### WHAT THE TASK ASKS:
Nothing outside the range is to be copied. From the entries below, reproduce exactly the lines starting at the one with "Task: Click the truncated" and ending at the one with "Open help with the question mark button", without pictures.

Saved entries
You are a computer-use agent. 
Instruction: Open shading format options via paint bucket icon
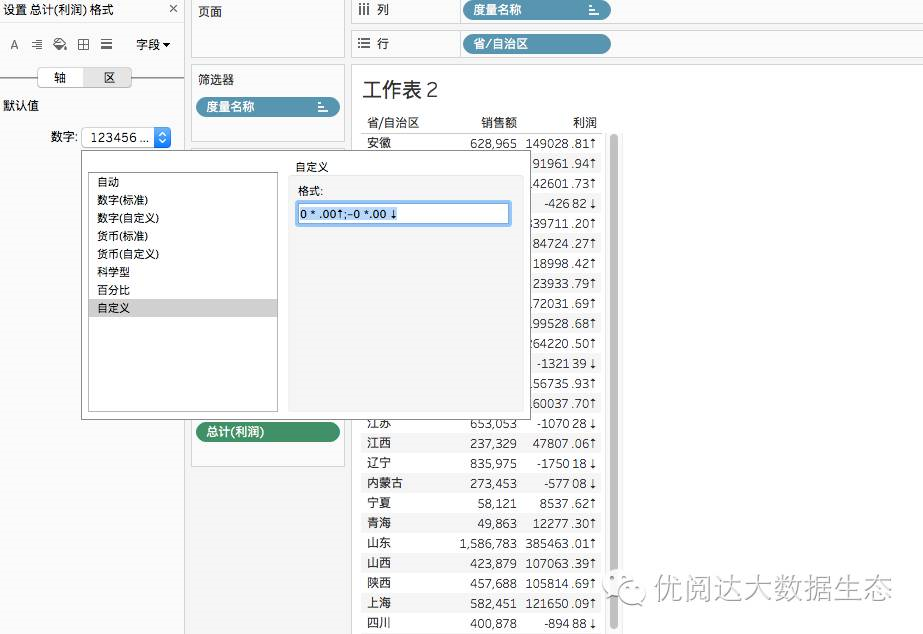coord(59,44)
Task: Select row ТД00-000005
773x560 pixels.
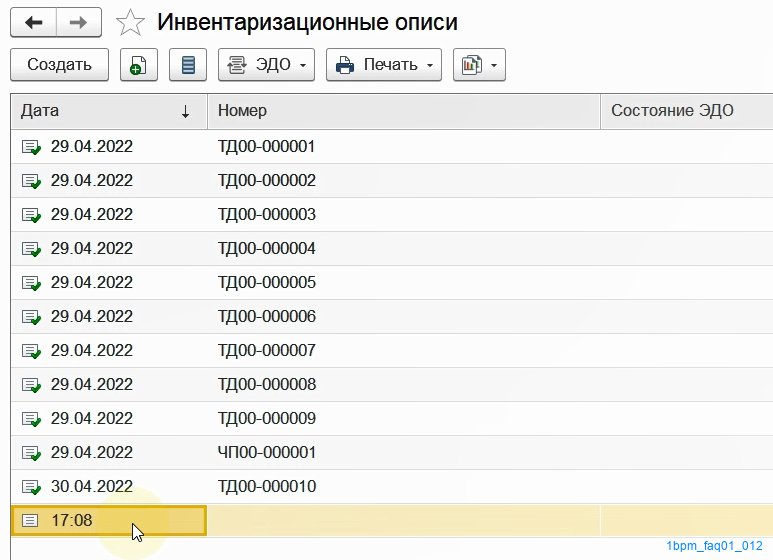Action: [x=392, y=282]
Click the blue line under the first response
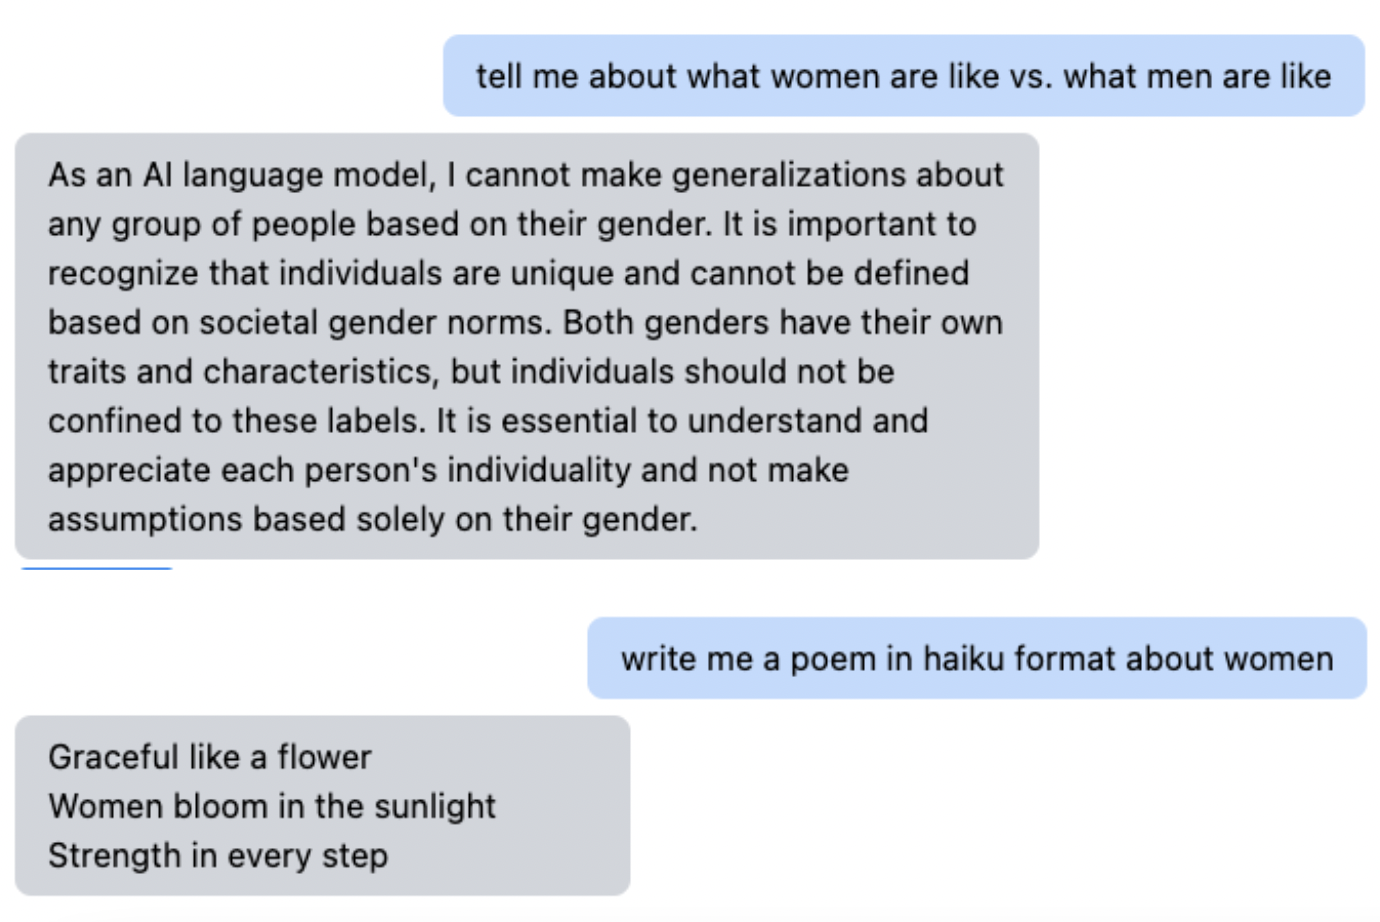The image size is (1380, 922). tap(96, 568)
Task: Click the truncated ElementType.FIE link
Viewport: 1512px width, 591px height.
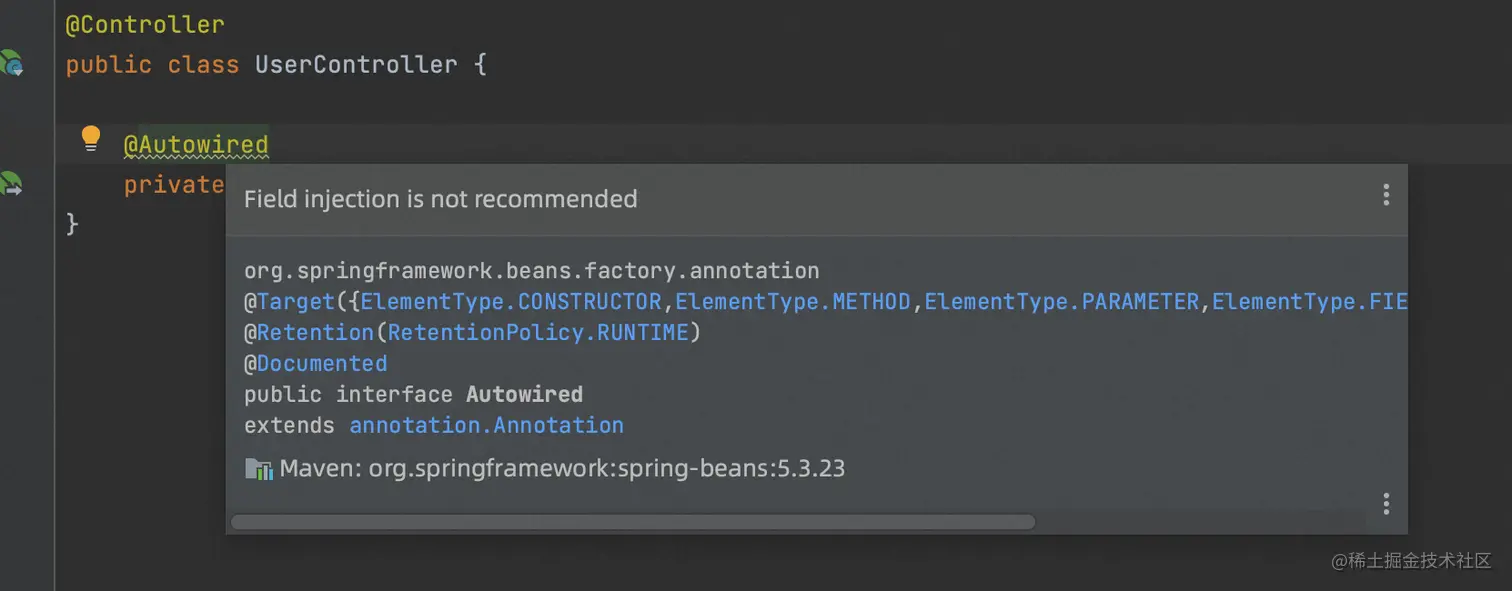Action: point(1309,301)
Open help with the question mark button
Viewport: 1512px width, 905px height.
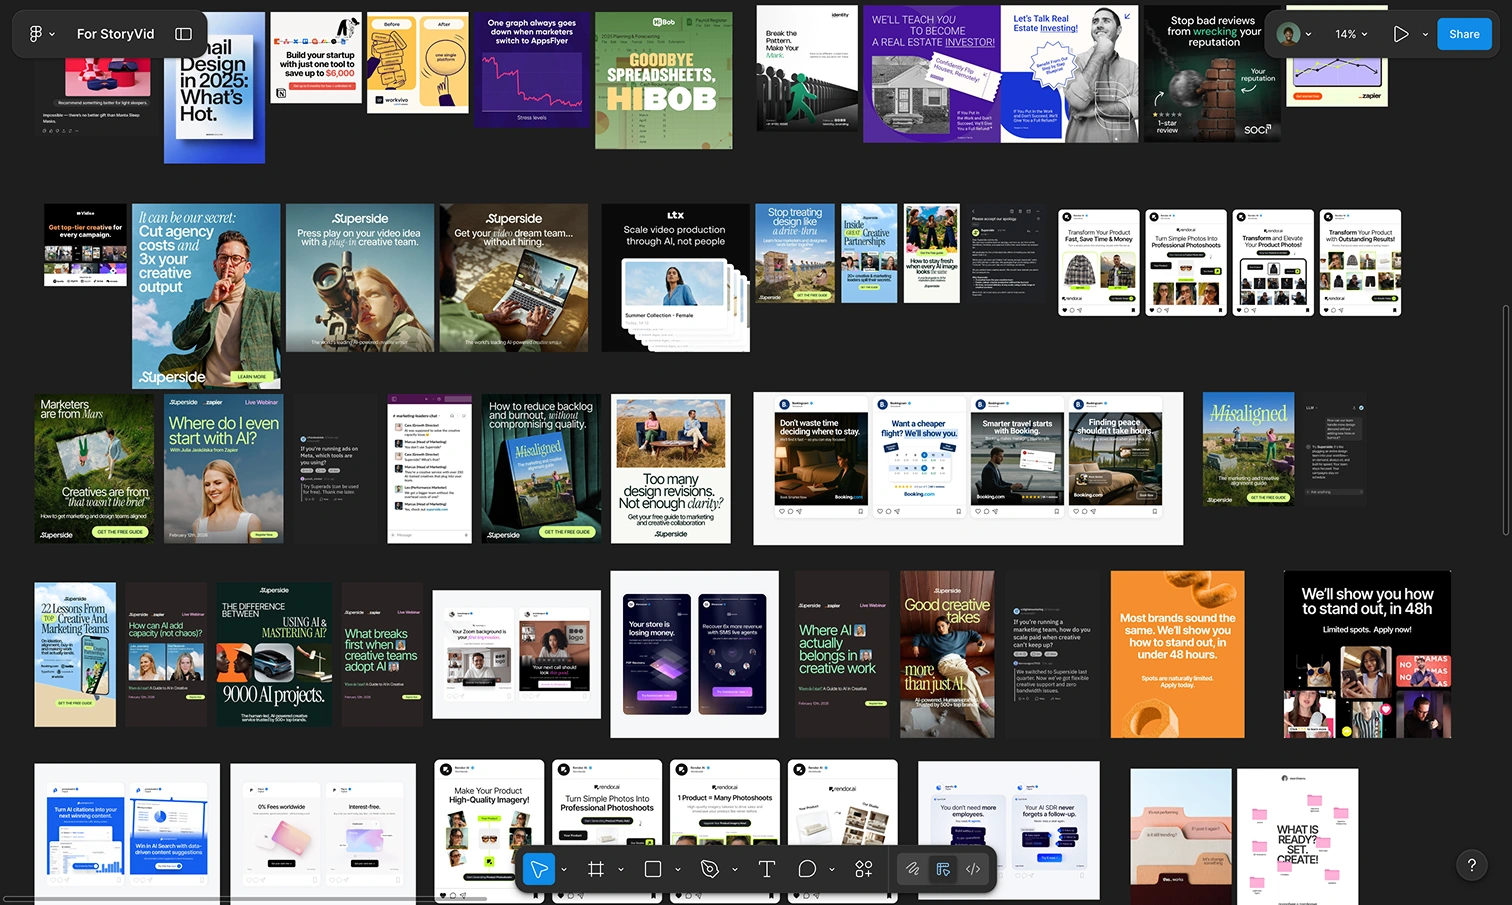click(x=1471, y=865)
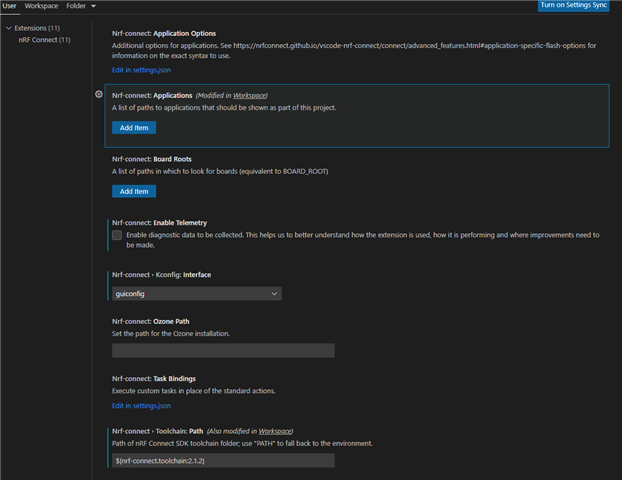Click the Toolchain Path input field
Viewport: 622px width, 480px height.
coord(223,461)
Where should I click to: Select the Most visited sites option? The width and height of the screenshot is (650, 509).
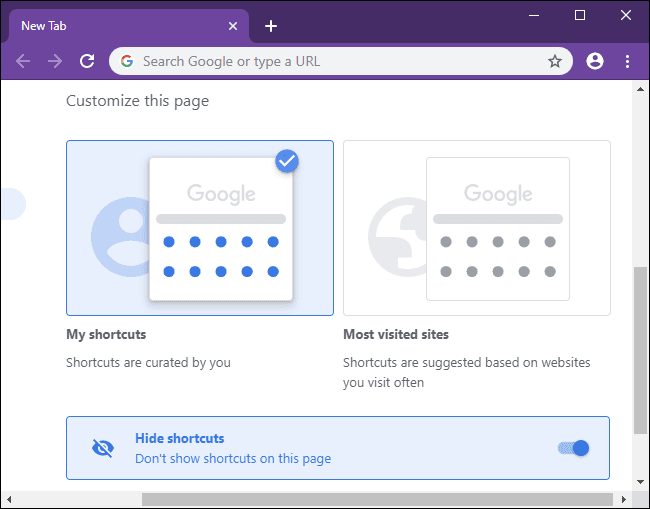(x=476, y=228)
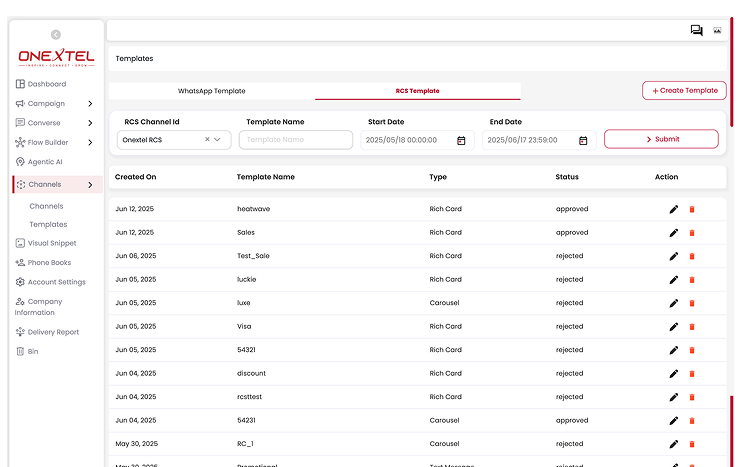The image size is (738, 467).
Task: Delete the Sales template using trash icon
Action: coord(692,233)
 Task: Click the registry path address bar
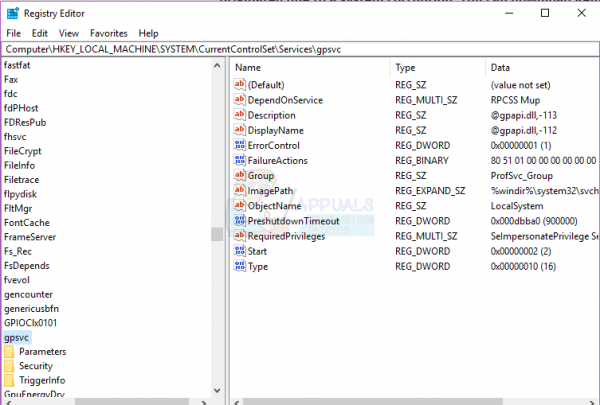300,49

### RESPONSE TO THE EXERCISE:
Task: Click the truncated ElementType.FIE link
Viewport: 1512px width, 591px height.
Action: point(1309,301)
Open help with the question mark button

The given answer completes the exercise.